Google Sheets provides solid baseline security — AES-256 at rest, TLS in transit, identity-based sharing, and admin DLP controls. But 40% of Google Drive files contain sensitive data and 34% of those are shared externally. The gap is visibility: Google Sheets gives you edit history but no view tracking, no watermarking, and no automatic expiration. For cap tables, financial models, and investor reporting, Peony adds the missing controls — page-level analytics showing exactly who viewed which pages, dynamic watermarks deterring screenshots, link expiry for time-boxed deals, and instant revocation when a round closes.

How do I share a Google Sheet securely with someone outside my organization?

The safest native method is setting sharing to Restricted and adding the external person's email with Viewer access, then unchecking download, print, and copy for viewers. But this still allows screenshots, has no expiration, and provides no engagement tracking. For controlled external sharing, Peony is purpose-built: export your Sheet as Excel or PDF, upload to a Peony room, set identity-bound access with optional passcodes, enable watermarking and screenshot protection, and monitor exactly who opens the document and how long they spend on each page via page-level analytics.

What encryption does Google Sheets use?

Google Sheets uses AES-256 encryption at rest with a layered key management system — Data Encryption Keys encrypt your data, then Key Encryption Keys encrypt those keys. Data in transit uses TLS encryption. With Client-Side Encryption (Enterprise Plus only), data is encrypted in your browser before reaching Google servers using organization-controlled keys, so Google cannot decrypt it. For external sharing, Peony adds another encryption layer with AES-256 at rest and TLS 1.3 in transit, plus access controls that Google Sheets alone cannot provide.

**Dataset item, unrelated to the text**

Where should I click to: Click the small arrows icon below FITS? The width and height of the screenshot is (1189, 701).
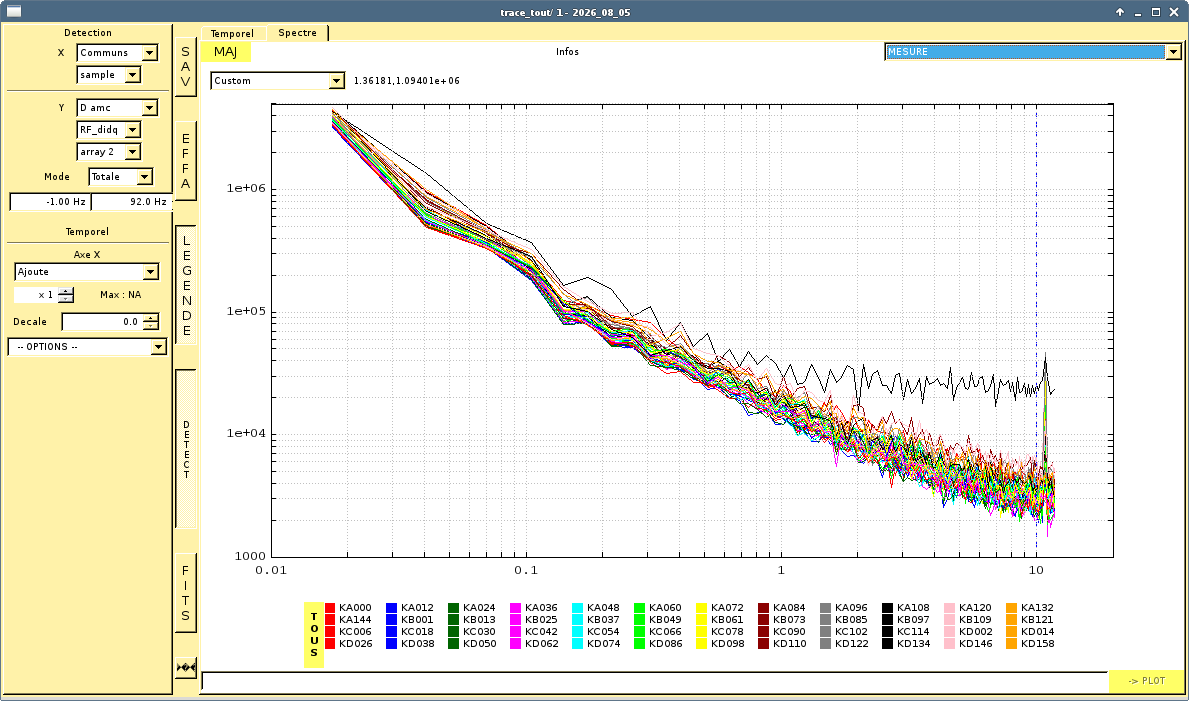click(x=186, y=668)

Can I track who viewed my Google Sheet?

Google Sheets shows edit history (who changed what) but does not show who simply viewed the spreadsheet or how long they looked at it. Google Workspace admins can see some access logs via the Admin Console, but individual file owners cannot. Peony solves this completely: page-level analytics show exactly who opened your document, when, how many times, and how long they spent on each page — giving you real engagement signal for investor follow-ups, sales proposals, and board reporting.

Should I use Google Apps Script to password protect a Google Sheet?

No — Apps Script password prompts are security theater, not real protection. The password is stored in Script Properties that any editor can read, the prompt only runs on desktop web browsers, mobile users see all data without any prompt, and anyone can unhide sheets manually. For actual access control, either use Google Sheets native sharing set to Restricted with specific people, or share through Peony where access is enforced server-side with identity verification, optional passcodes, and a complete audit trail that cannot be bypassed.